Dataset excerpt
────────────────

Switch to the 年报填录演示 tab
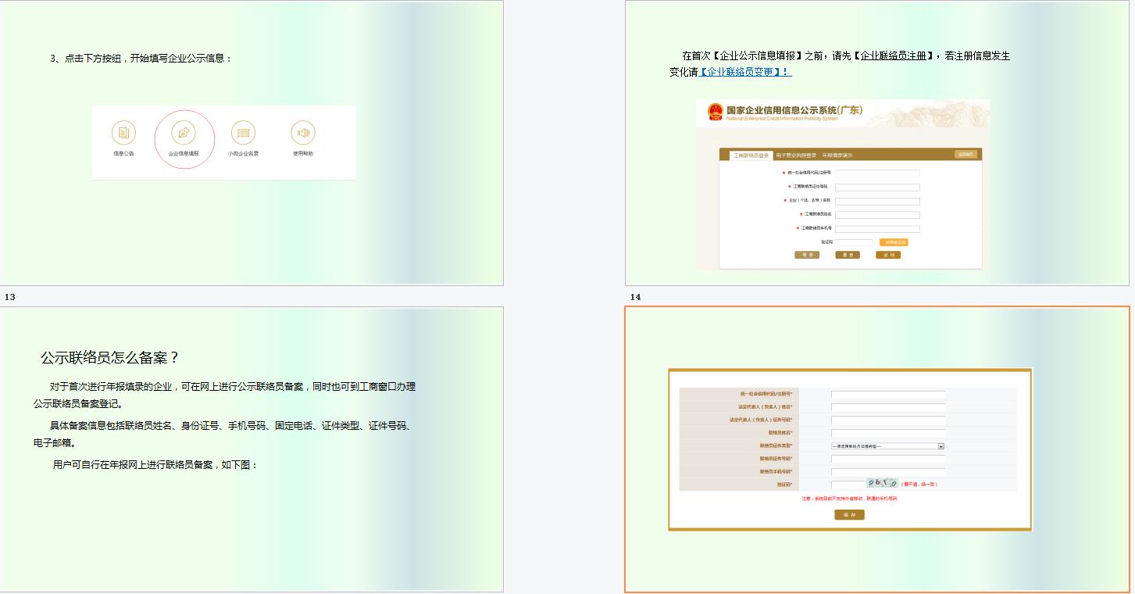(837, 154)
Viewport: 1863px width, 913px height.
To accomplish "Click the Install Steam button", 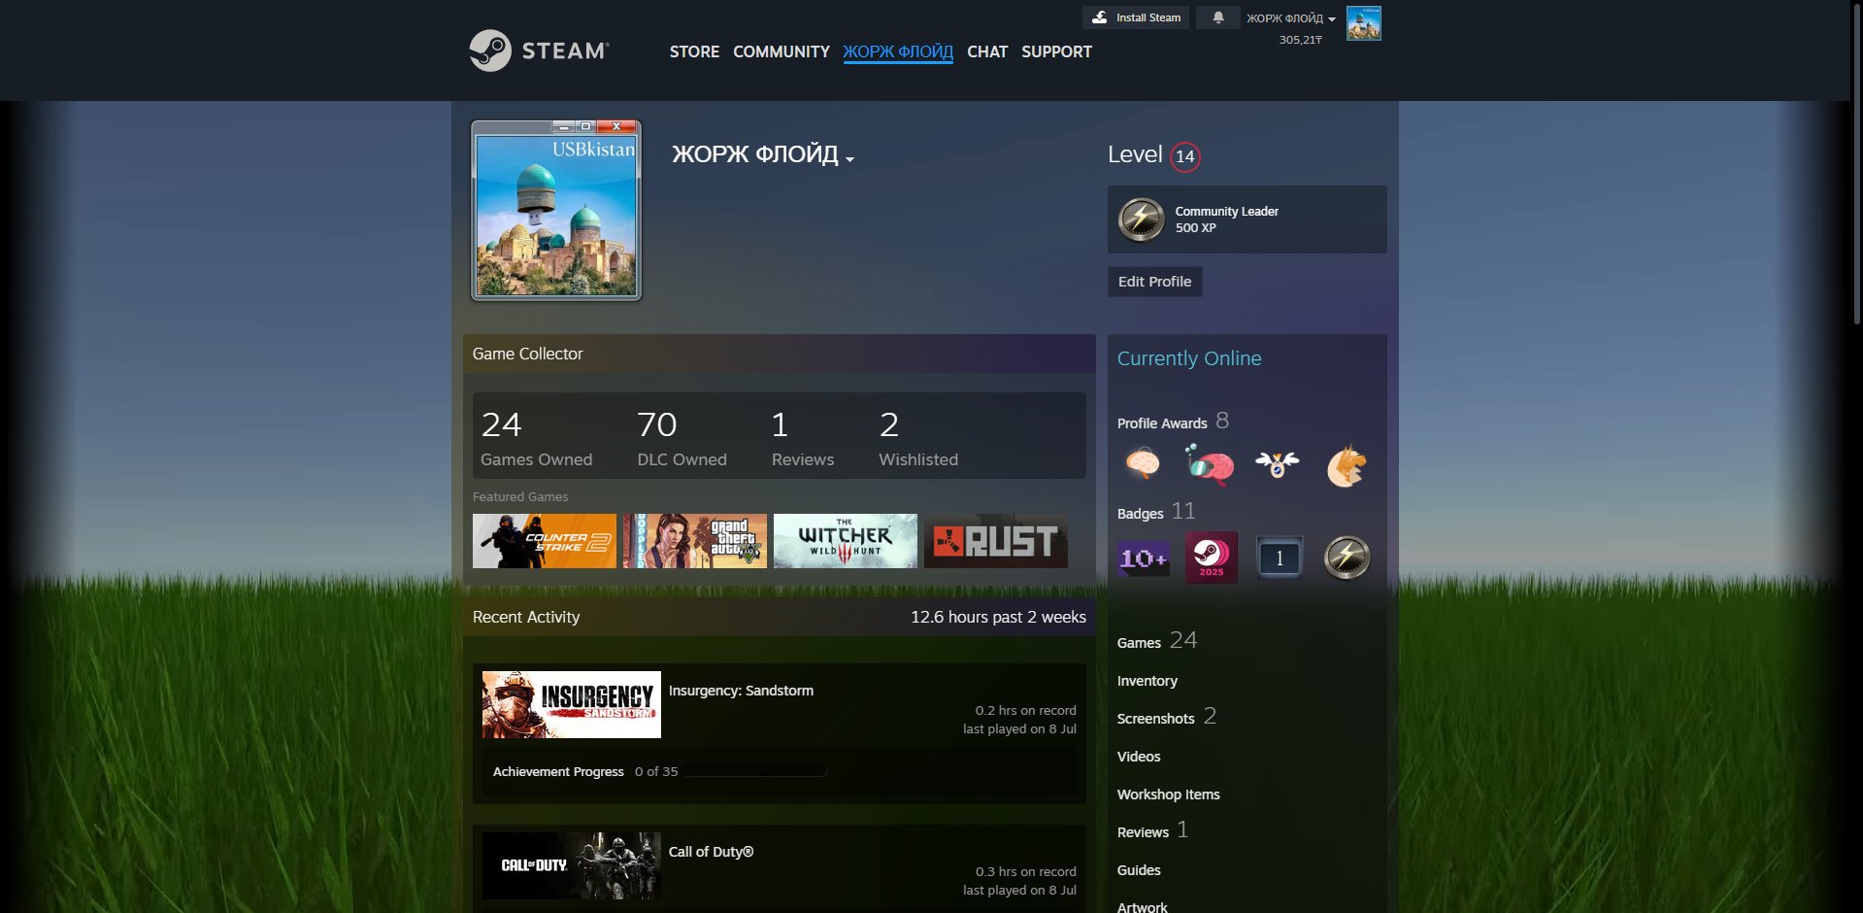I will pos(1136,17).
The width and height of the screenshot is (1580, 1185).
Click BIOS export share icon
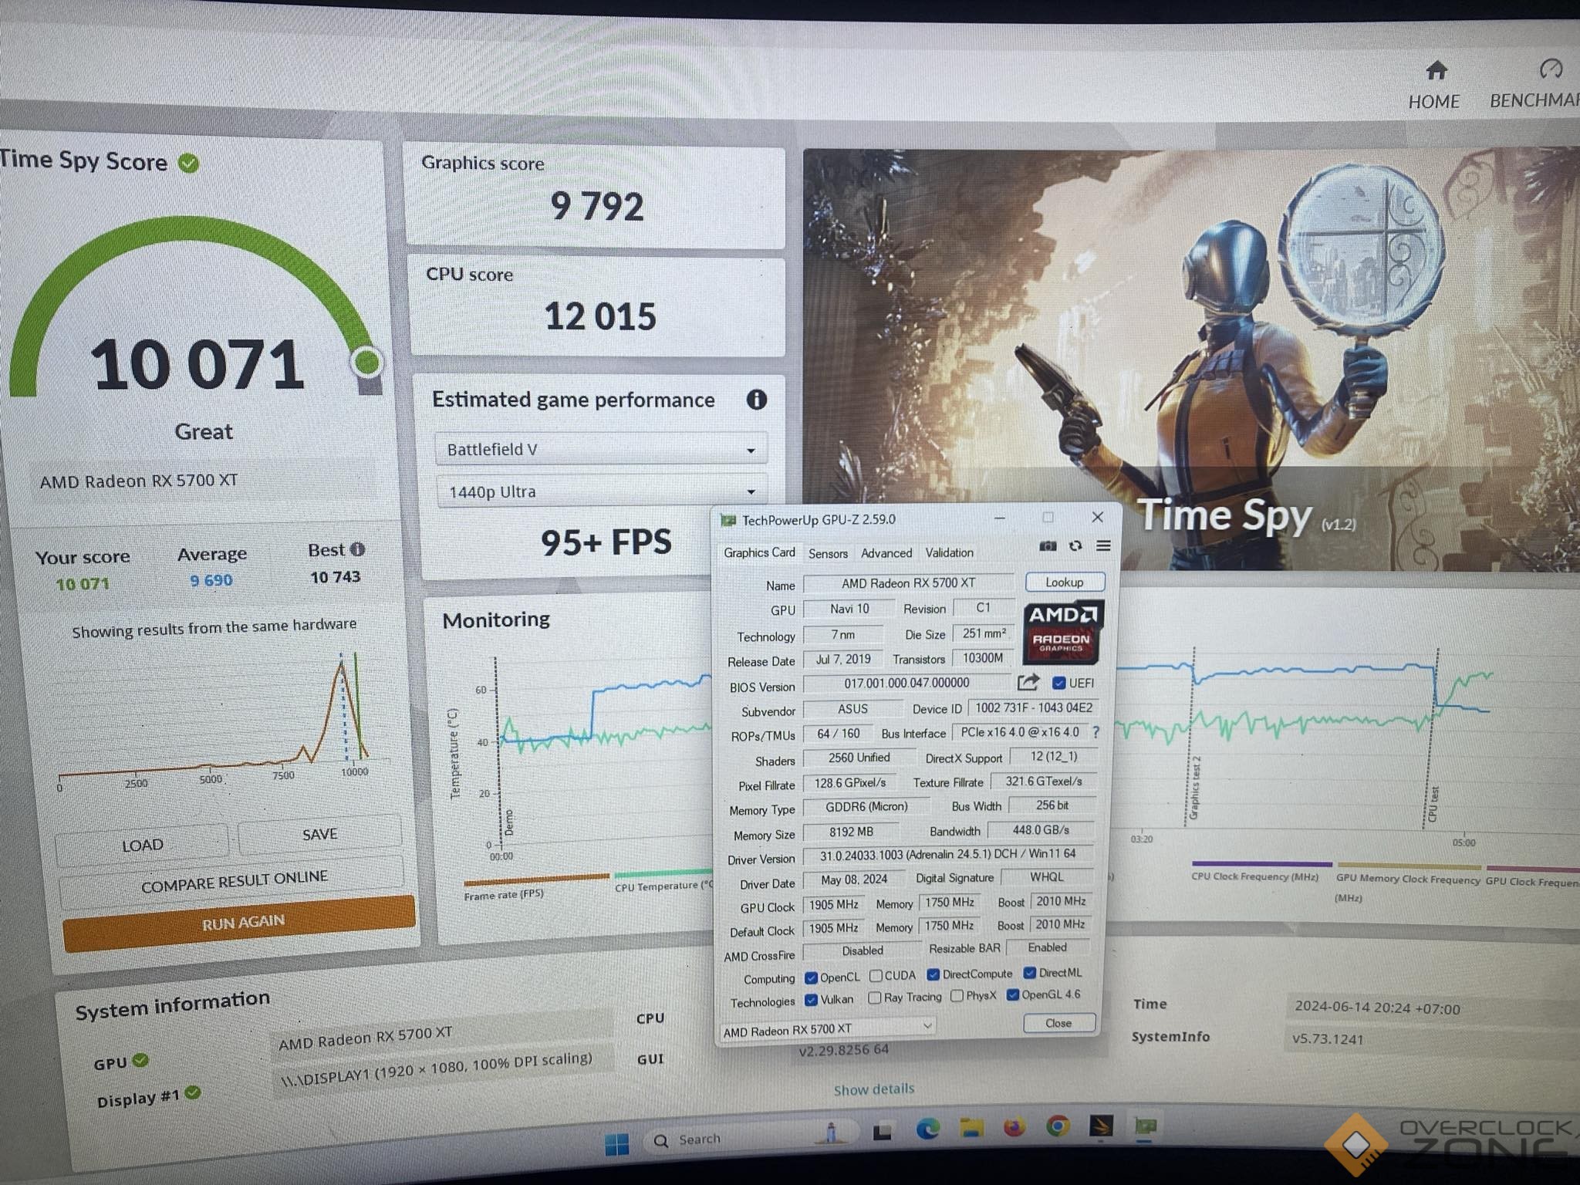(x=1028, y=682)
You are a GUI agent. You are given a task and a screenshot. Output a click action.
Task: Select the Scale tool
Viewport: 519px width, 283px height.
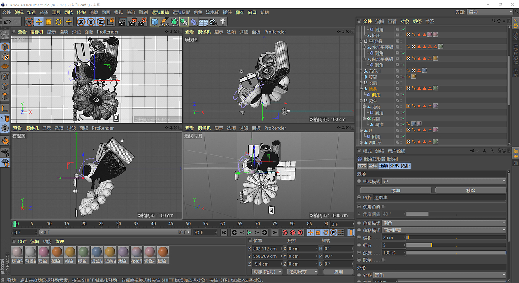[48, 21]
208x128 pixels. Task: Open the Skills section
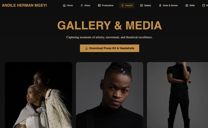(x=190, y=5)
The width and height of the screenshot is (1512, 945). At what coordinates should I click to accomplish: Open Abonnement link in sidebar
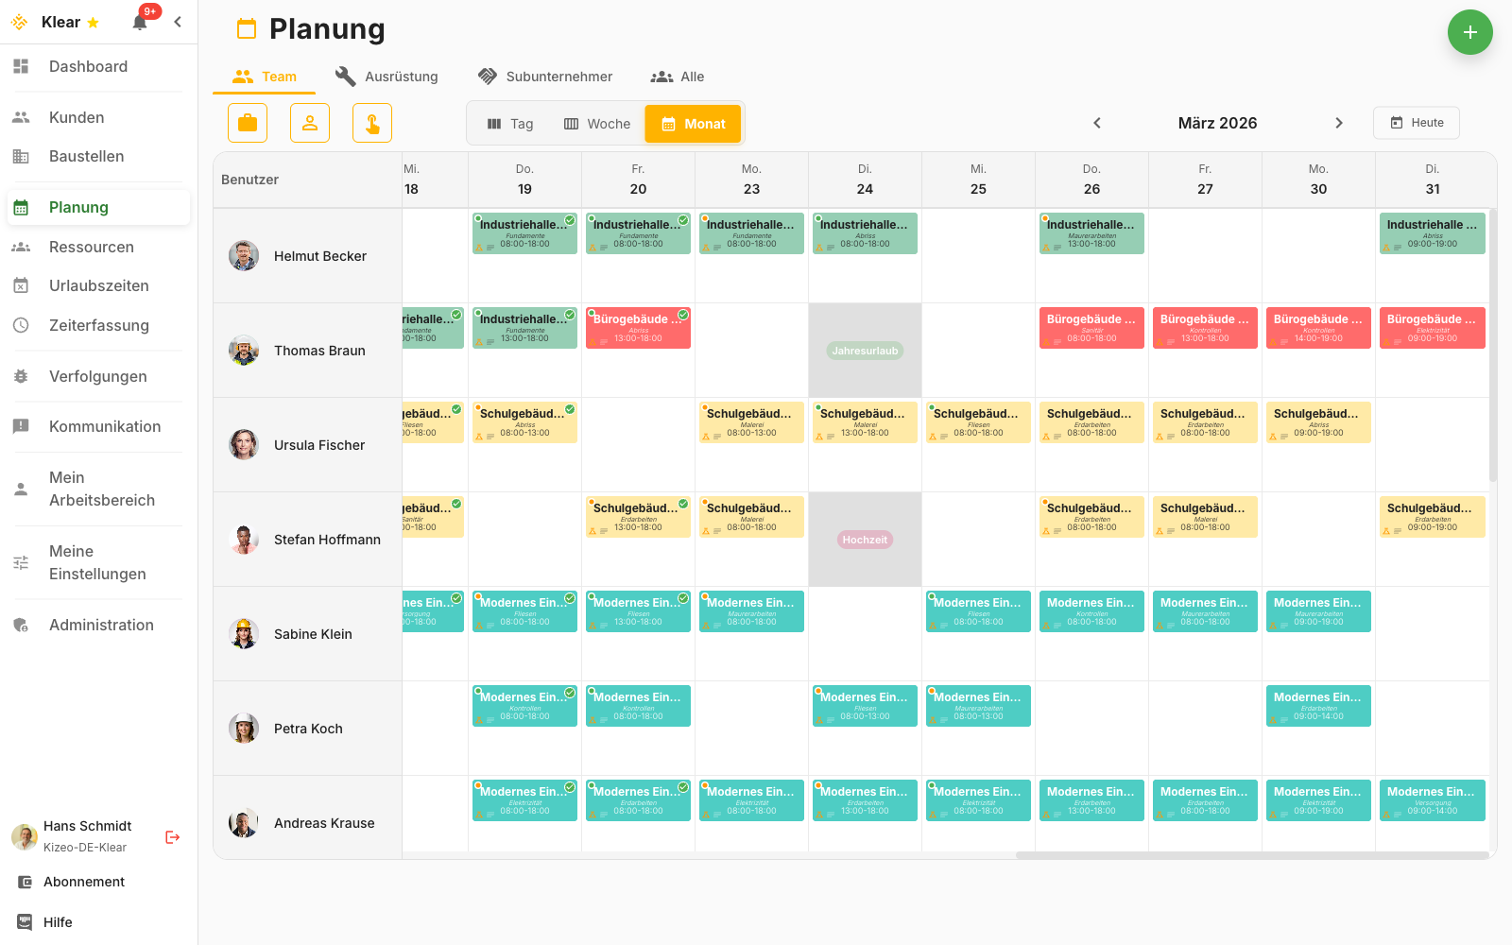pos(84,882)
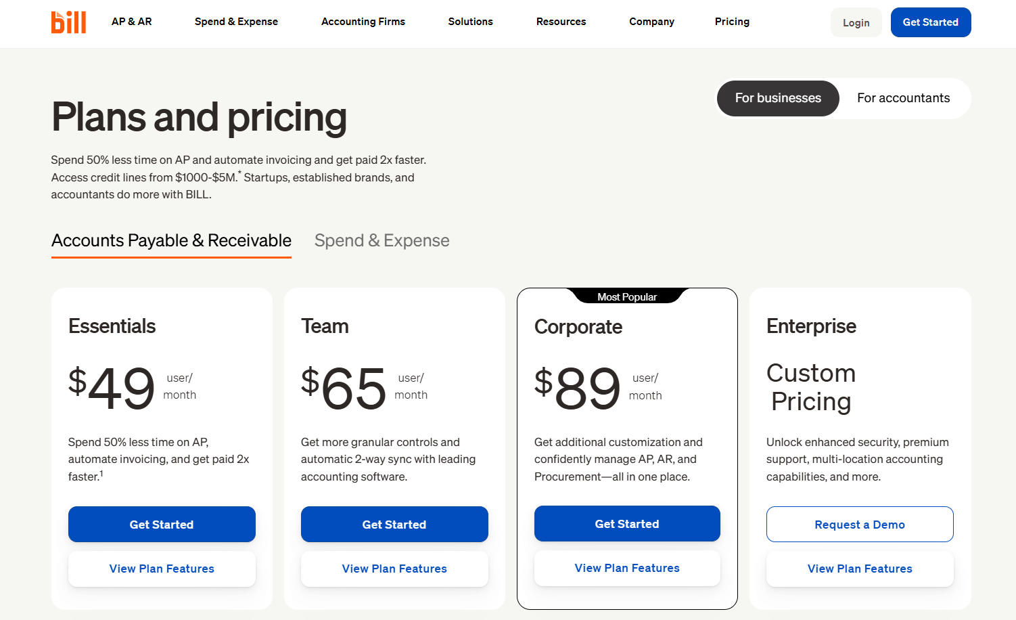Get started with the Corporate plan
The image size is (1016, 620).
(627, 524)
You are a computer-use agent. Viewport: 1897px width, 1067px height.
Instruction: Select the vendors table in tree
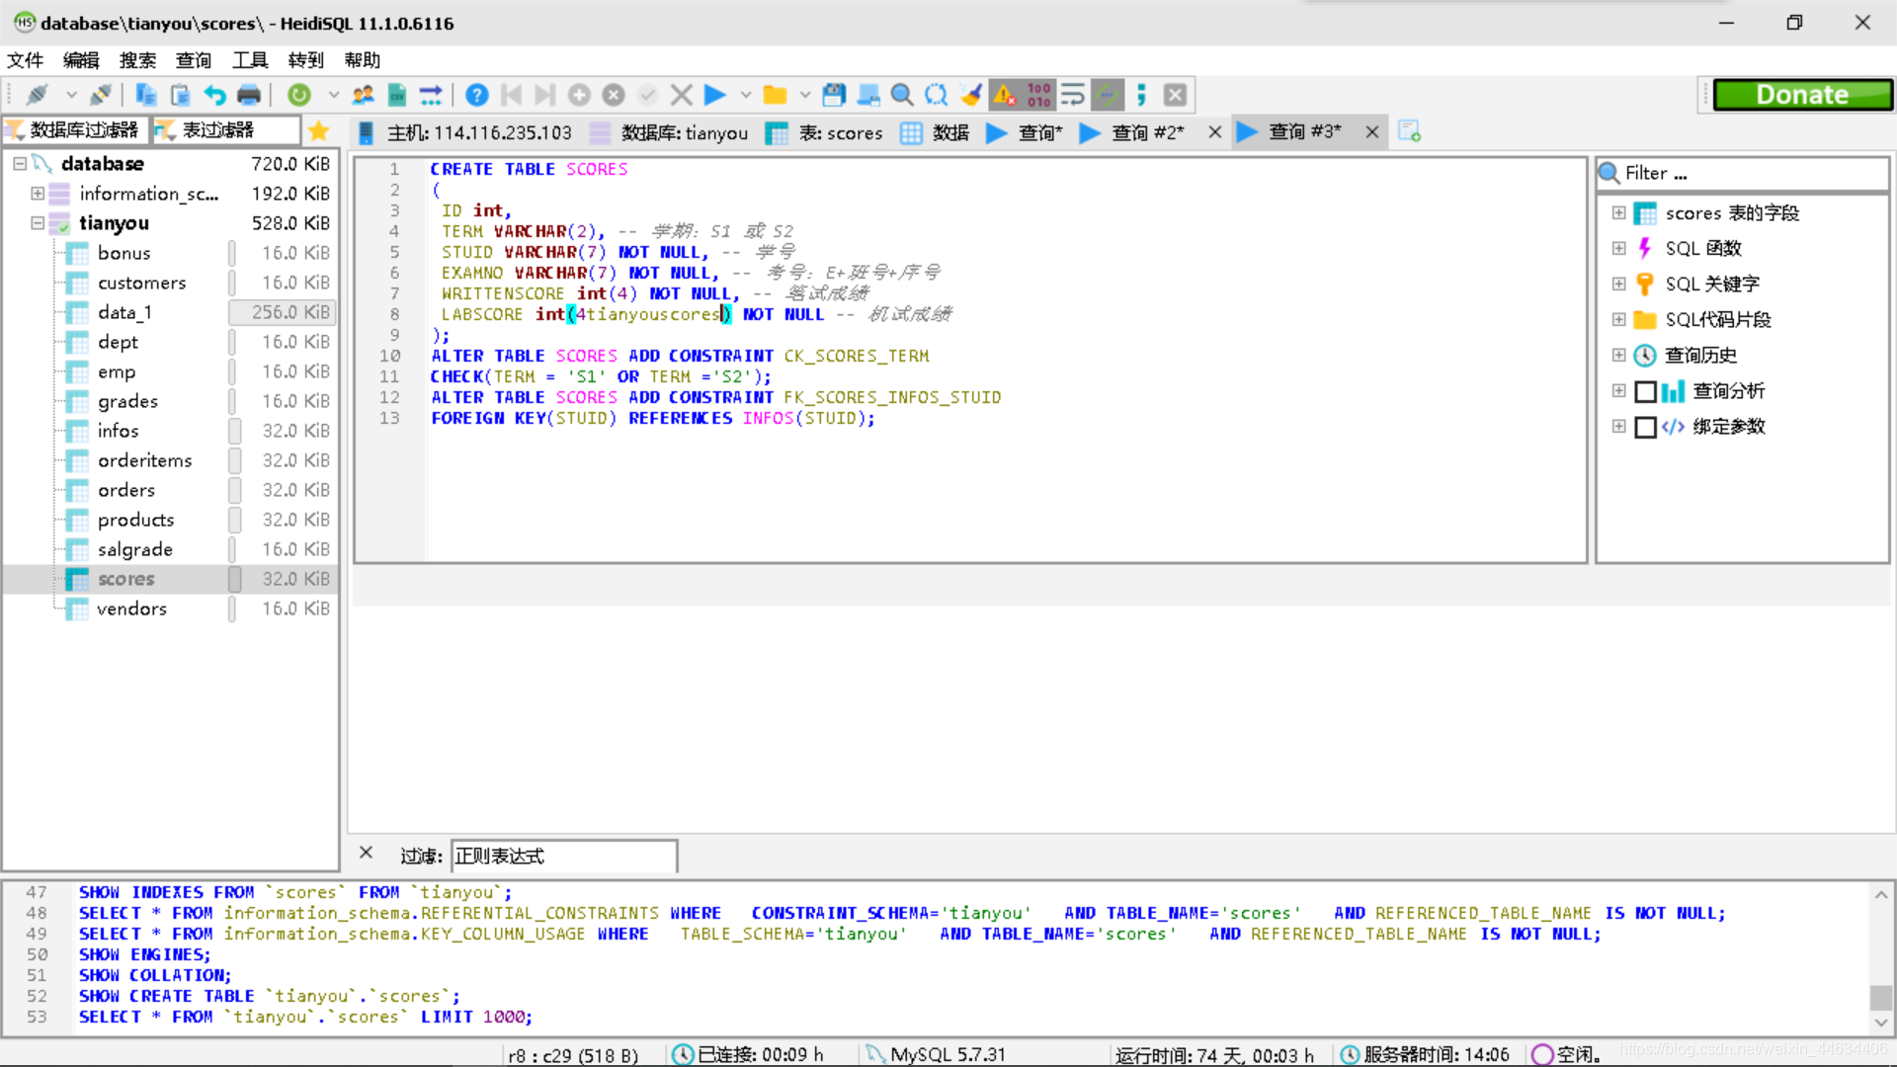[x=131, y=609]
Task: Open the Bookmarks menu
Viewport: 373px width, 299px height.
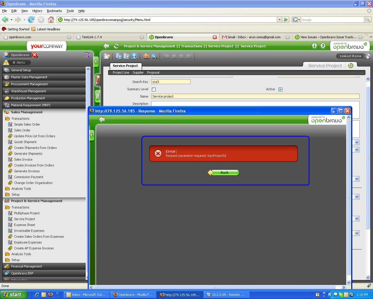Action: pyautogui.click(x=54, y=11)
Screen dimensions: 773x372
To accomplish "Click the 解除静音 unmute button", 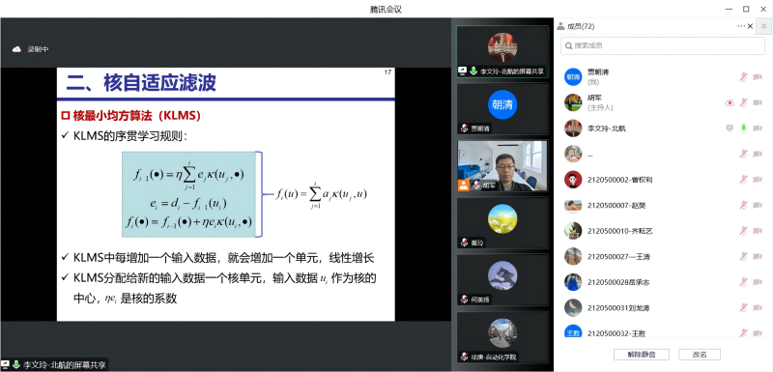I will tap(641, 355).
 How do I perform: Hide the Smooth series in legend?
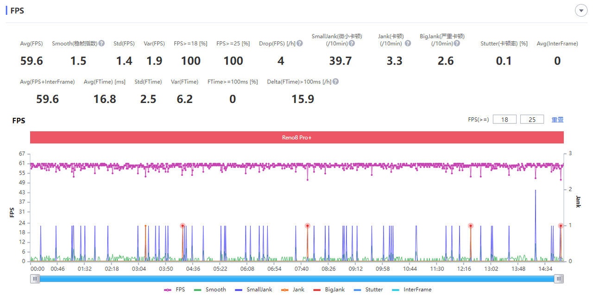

────────────────

▸ What you are asked to do: Return the lines of the listing without any changes, beginning at the line that contains "The width and height of the screenshot is (1580, 1185)." and ending after the line that contains "(x=190, y=5)". Leave the pictures out.

▸ Final answer:
The width and height of the screenshot is (1580, 1185).
Click BIOS export share icon
(x=1028, y=682)
You are a GUI agent. You are given a task and a screenshot. Output a click action.
Task: Select the Scale tool
Viewport: 519px width, 283px height.
[48, 21]
208x128 pixels. Task: Open the Skills section
(x=190, y=5)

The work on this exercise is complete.